LETTRES DE SATINE A SOL

Publié le 4 Novembre 2024

 

« C'est un bâton, c'est une pierre, c'est la fin du chemin
C’est un reste de tronc, c’est un peu solitaire
C'est un éclat de verre, c'est la vie, c'est le soleil
C’est la nuit, c’est la mort, c’est un nœud, c’est l’hameçon
C'est le profond mystère, c'est "tu veux ou tu veux pas"
C’est le vent qui vente, c’est la fin de la pente
C’est la poutre, c’est le vide, fête de la crémaillère
C’est la pluie qui tombe, c’est la conversation sur la rive
Des eaux de Mars, c'est la fin de la lassitude  »
 

AGUAS de MARCO

Sol,

Fin décembre,

le jour grignote la nuit à pas feutrés.

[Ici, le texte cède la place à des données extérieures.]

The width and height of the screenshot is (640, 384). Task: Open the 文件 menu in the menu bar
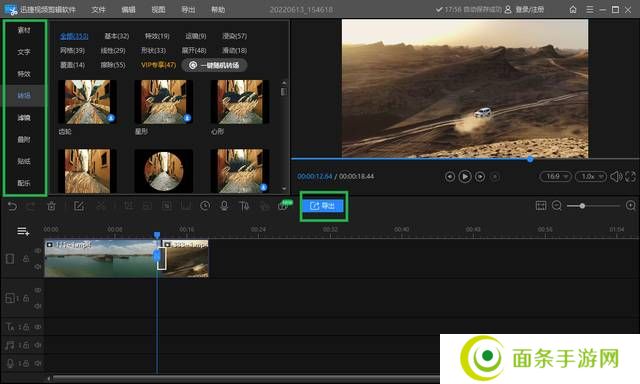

Trois mois avant mars, ce mois symbolisant pour nous le retour des beaux jours.
Cette saison correspond au début de l'automne au Brésil. Les pluies diluviennes transforment le paysage et inspirent à Antonio Carlos Jobim les paroles de cette magnifique bossa nova

Sous quel signe nous rencontrerons-nous ?

Combien de lunes te conterai-je qui me séparent de toi ?
Combien de soleils me réchaufferont loin de toi ?
Combien de sourires et de rires qui n'auront pas ta complicité en écho ?
Sur combien de pierres de patience devrai-je mettre mes pas ?

Tous ces instants où tu n'es pas à mes côtés sont-ils  pain perdu ou, telle la pâte qui repose pour mieux lever, gagneront-ils en intensité lorsqu'ils seront partagés ?

Plus fort que la maîtrise du silence, entends-tu toutes les questions au bord de mes lèvres que je ne te poserai pas ?
Est-ce peur ? Est-ce sagesse, Est-ce délicatesse ?

 

Sol,

Mars est là, il s'avance timide. Promesse de soleil en fin de semaine prochaine. Les jours s'étirent lentement et mon impatience fébrile ne peut changer leur cours

A trop gonfler la voile de mes attentes, sans cesse la raccommodant
lorsque de tristes cafards y venaient s'y loger,
A trop enfouir les petites blessures et les grandes meurtrissures
A trop de plein
A trop de vide
Voilà que la peur s'installe avec son cortège de doutes.
Je te délivre des mots que tu dis attendre, espérer. Ces mots,
pourtant miens, ces mots qui me racontent en partie, qui m'échappent
sûrement car ils ont leur vie propre, te retiennent, te suffisent
peut-être ? Ces mots qui se lisent, se disent comme une lecture mais
ne se parlent pas
Je te conte mes forces nouvelles sans parler des lames de fond qui me
fragilisent.
Je te parle de déesse des petites victoires sans dire qu'elles se
construisent sur un lit de failles
Je dévoile mes joies, je tais mes larmes
Je me suis relevée, me tiens farouchement debout , mais je redoute
plus encore la chute.
Je t'offre des mots sans retour. Rien de toi qui ne révèle
l'espace-temps dans lequel tu vis.

Tu m'as dit, il y a un an déjà, j'ai besoin de partir, loin, sans donner de nouvelles à quiconque.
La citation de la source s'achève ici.